Но в память обо всем, что было между нами говорено, я смею настоятельно просить вот о чем: пусть мой друг довольствуется этим общим изображением, пусть в мыслях разукрашивает его сколько угодно, но откажется от дальнейших разысканий, отдаст все силы тому жизненной важности предприятию, в которое его уже, вероятно, полностью посвятили.

Это письмо я отсылаю Герсилии, копию с него — аббату, который, я полагаю, наверняка знает, где Вы обретаетесь. Ему, испытанному другу, на которого можно равно положиться в делах тайных и явных, я напишу еще несколько строк, содержание которых он Вам сообщит; я прошу особенно внимательно отнестись к тому, что касается меня самого, и скромными, но неотступными просьбами способствовать моим планам.

Вильгельм — аббату

Если я не во всем обманываюсь, то человек столь высоких достоинств, как Ленардо, принят в вашу среду, почему я и посылаю Вам копию письма к нему, чтобы оно было наверняка ему доставлено. Как я желал бы, чтобы этот превосходный молодой человек в вашем кругу погрузился в непрестанную и весьма важную работу, — ибо я надеюсь, что душа его успокоилась.

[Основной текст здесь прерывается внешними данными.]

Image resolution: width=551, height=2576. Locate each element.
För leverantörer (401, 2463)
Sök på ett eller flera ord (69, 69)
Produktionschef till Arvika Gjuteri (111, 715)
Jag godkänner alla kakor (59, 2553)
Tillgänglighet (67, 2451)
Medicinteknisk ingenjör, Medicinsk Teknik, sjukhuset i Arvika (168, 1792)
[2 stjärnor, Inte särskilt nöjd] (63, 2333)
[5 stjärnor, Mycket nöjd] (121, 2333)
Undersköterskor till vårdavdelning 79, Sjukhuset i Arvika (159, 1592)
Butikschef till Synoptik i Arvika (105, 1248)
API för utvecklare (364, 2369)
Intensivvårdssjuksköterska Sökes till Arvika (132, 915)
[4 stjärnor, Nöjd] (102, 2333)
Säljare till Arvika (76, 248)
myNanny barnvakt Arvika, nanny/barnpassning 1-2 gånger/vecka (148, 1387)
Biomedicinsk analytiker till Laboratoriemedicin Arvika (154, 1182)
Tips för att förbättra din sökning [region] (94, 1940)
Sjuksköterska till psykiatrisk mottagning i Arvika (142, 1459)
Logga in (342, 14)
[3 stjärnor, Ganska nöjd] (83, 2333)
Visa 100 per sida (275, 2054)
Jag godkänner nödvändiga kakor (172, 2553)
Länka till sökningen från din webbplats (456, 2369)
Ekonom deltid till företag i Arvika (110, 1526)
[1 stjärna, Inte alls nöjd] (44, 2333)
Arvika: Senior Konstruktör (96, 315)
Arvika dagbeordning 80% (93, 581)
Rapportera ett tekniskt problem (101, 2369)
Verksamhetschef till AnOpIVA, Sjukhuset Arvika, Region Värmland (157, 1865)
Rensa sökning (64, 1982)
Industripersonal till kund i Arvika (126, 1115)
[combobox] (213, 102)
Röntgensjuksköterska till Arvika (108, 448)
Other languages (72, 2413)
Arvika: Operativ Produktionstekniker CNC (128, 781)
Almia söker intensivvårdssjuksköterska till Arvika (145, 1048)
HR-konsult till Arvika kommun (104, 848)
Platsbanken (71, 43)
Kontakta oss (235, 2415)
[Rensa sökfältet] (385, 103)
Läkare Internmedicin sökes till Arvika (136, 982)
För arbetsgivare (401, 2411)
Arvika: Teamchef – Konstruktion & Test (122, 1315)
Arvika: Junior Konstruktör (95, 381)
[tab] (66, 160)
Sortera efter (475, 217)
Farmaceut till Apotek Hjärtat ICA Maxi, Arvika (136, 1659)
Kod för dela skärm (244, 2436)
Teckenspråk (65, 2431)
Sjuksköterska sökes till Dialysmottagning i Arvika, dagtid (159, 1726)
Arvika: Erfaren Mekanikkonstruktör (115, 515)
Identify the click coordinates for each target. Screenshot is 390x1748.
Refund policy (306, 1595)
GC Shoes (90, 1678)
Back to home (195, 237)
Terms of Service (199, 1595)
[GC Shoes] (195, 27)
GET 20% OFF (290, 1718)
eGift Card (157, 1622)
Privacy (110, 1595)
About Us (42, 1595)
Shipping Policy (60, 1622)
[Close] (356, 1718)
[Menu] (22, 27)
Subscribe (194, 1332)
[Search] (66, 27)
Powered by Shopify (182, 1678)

Что до меня, то я за долгий срок успел испытать себя на деле и могу настоятельнее повторить просьбу, ранее переданную через Монтана; желание провести годы странствий с меньшим рассеянием и большим постоянством становится во мне все настойчивее. Твердо надеясь на то, что ходатайство мое удовлетворят, я ко всему подготовился и обо всем распорядился. По завершении дела, предпринятого ради моего благородного друга, я при указанном выше условии впредь смогу со спокойной душой продолжать свой жизненный путь. Совершив еще одно благочестивое паломничество, я намерен прибыть в ***. Надеюсь застать там Ваши письма и, как того требует мое внутреннее влечение, начать все заново.

ГЛАВА СЕДЬМАЯ

Отправив приведенные выше письма, наш друг пустился в дорогу и, переваливая хребет за хребтом, шел все далее, пока перед его взором не простерлась роскошная равнина, где он намерен был, прежде чем начать новую жизнь, подвести итог многому из своего прошлого. Здесь он неожиданно встретил жизнерадостного молодого попутчика, которому предстояло много способствовать и его стремлениям, и приятности путешествия.

Итак, Вильгельм оказывается в обществе живописца, одного из тех, каких немало встречается на белом свете, а еще больше бродит призраками по страницам романов и драм, но на сей раз он являл собой тип замечательного художника. Они сходятся очень быстро и поверяют друг другу свои пристрастия, намерения и замыслы; при этом обнаруживается, что художник, отличавшийся в искусстве оживлять акварельные ландшафты превосходно придуманным и великолепно нарисованным стаффажем, страстно увлечен судьбою Миньоны, ее обликом и характером. Он и прежде многократно изображал ее и сейчас пустился в путешествие затем, чтобы с натуры писать край, где она жила, нарисовать милое дитя и в отрадном, и в безотрадном окружении, в счастье и в горе, и зримо явить очам ее образ, живущий во всех нежных сердцах.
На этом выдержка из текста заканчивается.